[Start Recorded information]

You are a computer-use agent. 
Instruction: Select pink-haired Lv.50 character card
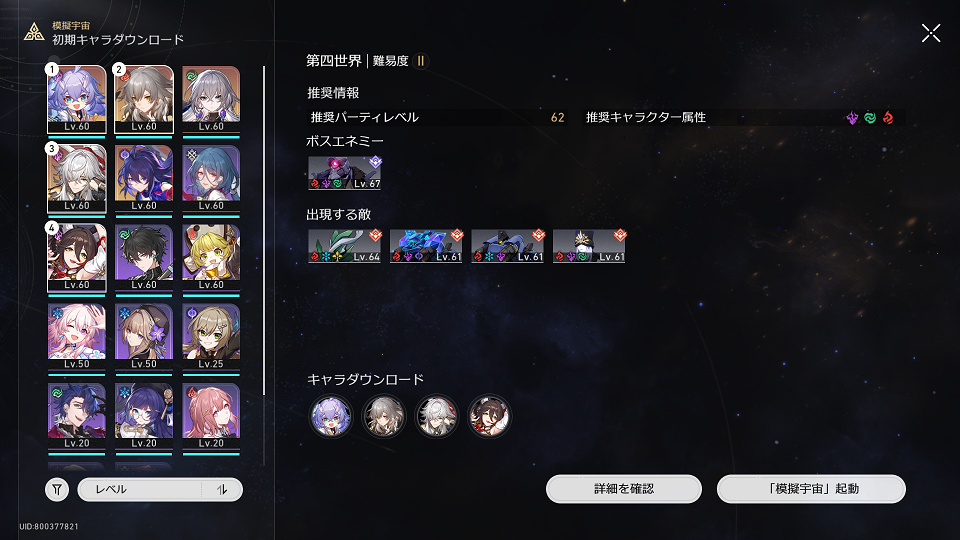(x=77, y=337)
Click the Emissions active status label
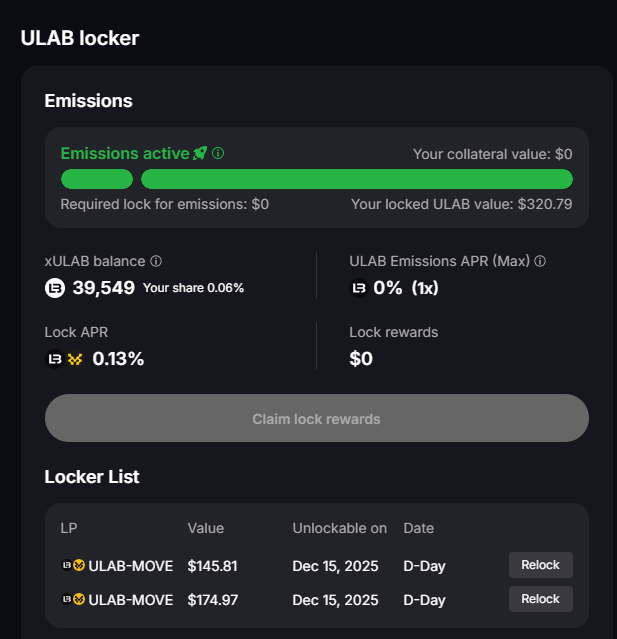The width and height of the screenshot is (617, 639). [x=124, y=154]
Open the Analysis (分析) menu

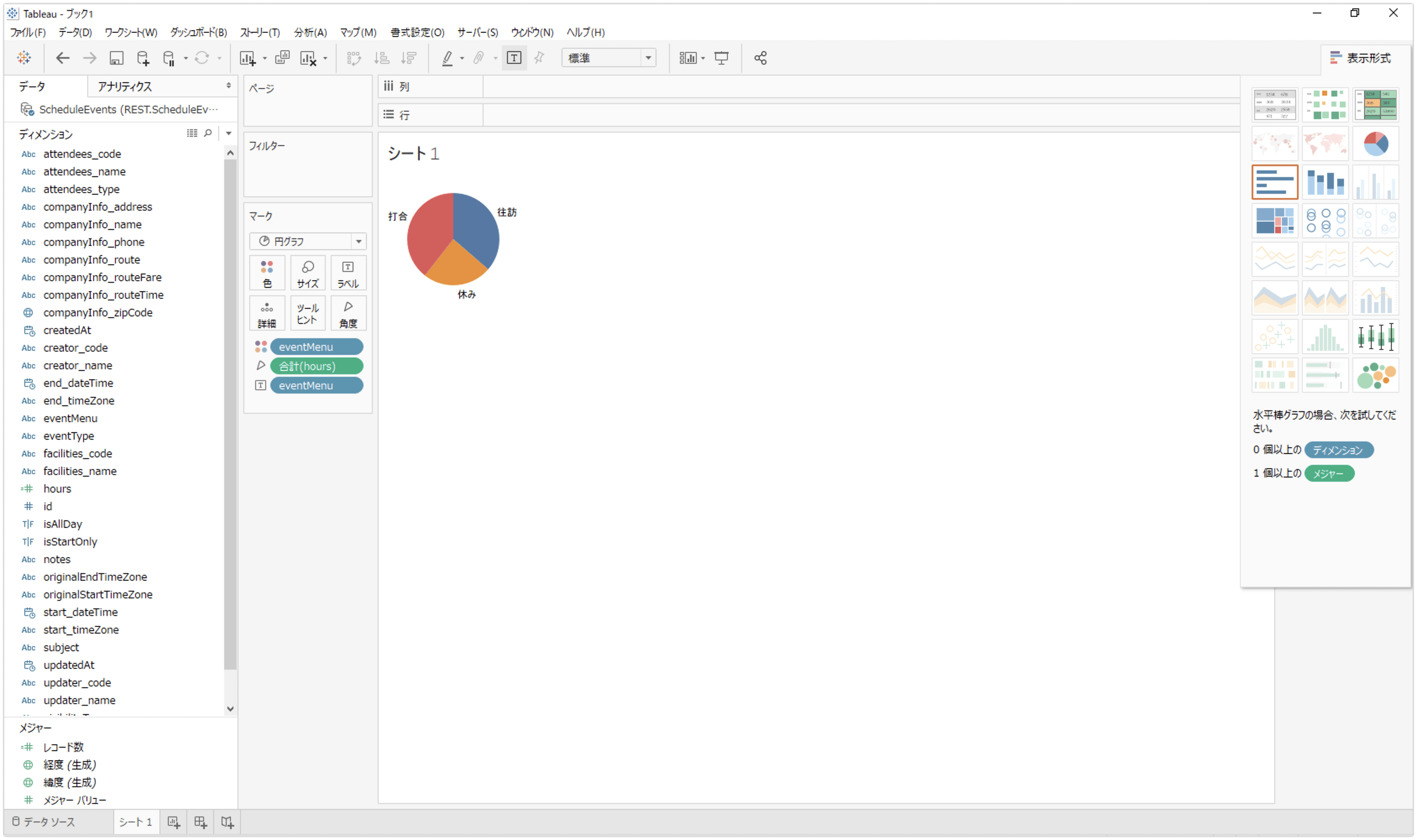tap(310, 32)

[End Recorded information]

## Short exercise
Copy the text of every item above word for word, leaving out the pictures.

## Response below
You are a computer-use agent. 
Instruction: Select pink-haired Lv.50 character card
(x=77, y=337)
Click the Emissions active status label
The width and height of the screenshot is (617, 639). [x=124, y=154]
Open the Analysis (分析) menu

tap(310, 32)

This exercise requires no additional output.